Elizabeth City Fire Chief Chris Carver is asking City Council to appropriate money to find a location for a new fire station that he says will cost between $4 million and $5 million.
Carver asked councilors last week at their annual planning retreat to include $15,000 in next year’s city budget for a property acquisition study. Carver said the study is needed to find a new location for a facility that would replace Station II on Harney Street.
“We need to start thinking about this now,” Carver said. “It will be a major capital project for the city.”
Carver also told council the fire department needs to replace its Engine 2 ladder truck. He asked the $900,000 needed for the new fire engine be included in the city’s 2021-22 budget. Carver is also asking for two additional firefighting positions that would cost around $86,000.
Station II was built in 1997 as a temporary station after a former station on Elizabeth Street was condemned. Station II houses a fire engine, a reserve engine, a tanker, a fire boat and a support vehicle. It was built to house four firefighters but currently there are nine at the station.
Carver said the station lacks needed living and training space and the building must be evacuated during hurricanes because it is not rated to withstand high winds. There also is no room for expansion at the Harney Street station.
Carver reiterated that Station II was never intended to be a permanent facility.
“Here we are in 2021 and we are still in the station,” he said.
Carver wants the proposed new station to be located “farther east” from the current site of the Harney Street station. The study will take three months to complete.
“This study will show the best location to suit our current needs,” Carver said.
Carver also told council that the roof at the fire department’s Halstead Station also needs to be replaced. He said the estimated cost of that is $160,000.
“Some maintenance issues have been long overdue,” Carver said. “If we don’t go ahead and address them we are going to have bigger problems.”
Adding two additional firefighters would bring each of the department’s three shifts up to 14 personnel. Currently, only B Shift has 14 personnel.
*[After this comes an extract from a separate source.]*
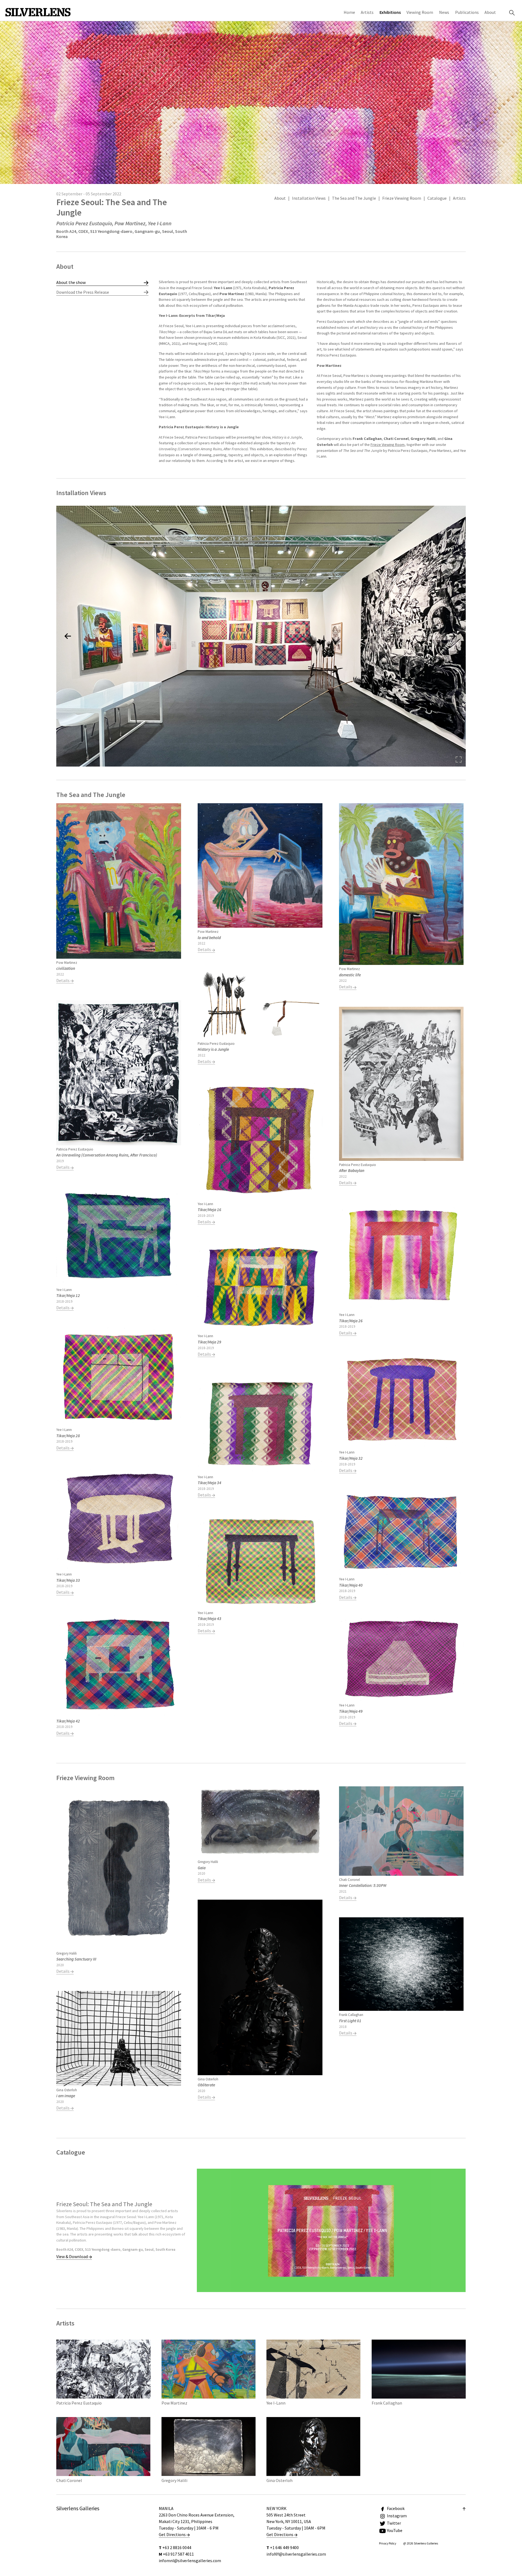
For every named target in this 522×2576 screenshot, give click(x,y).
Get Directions (173, 2534)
The city answered 1,309 fire calls last year and Carver said that number would have been around 1,400 if it hadn’t been for the COVID-19 pandemic.
“A department our size needs 14 (firefighters) per shift,” Carver said.
Shifting to the ladder truck, Carver said the department has already spent more than $35,000 on repairs to the 11-year-old vehicle in the current fiscal year. Carver said the new engine would cost $890,000 and take a year to build. He noted the estimated cost of new fire trucks goes up every year.
“They have three to five percent increases every year,” Carver said.
Carver also wants to buy eight new airpacks and new rescue jacks, that are used at vehicle accidents. The total cost would be around $86,000.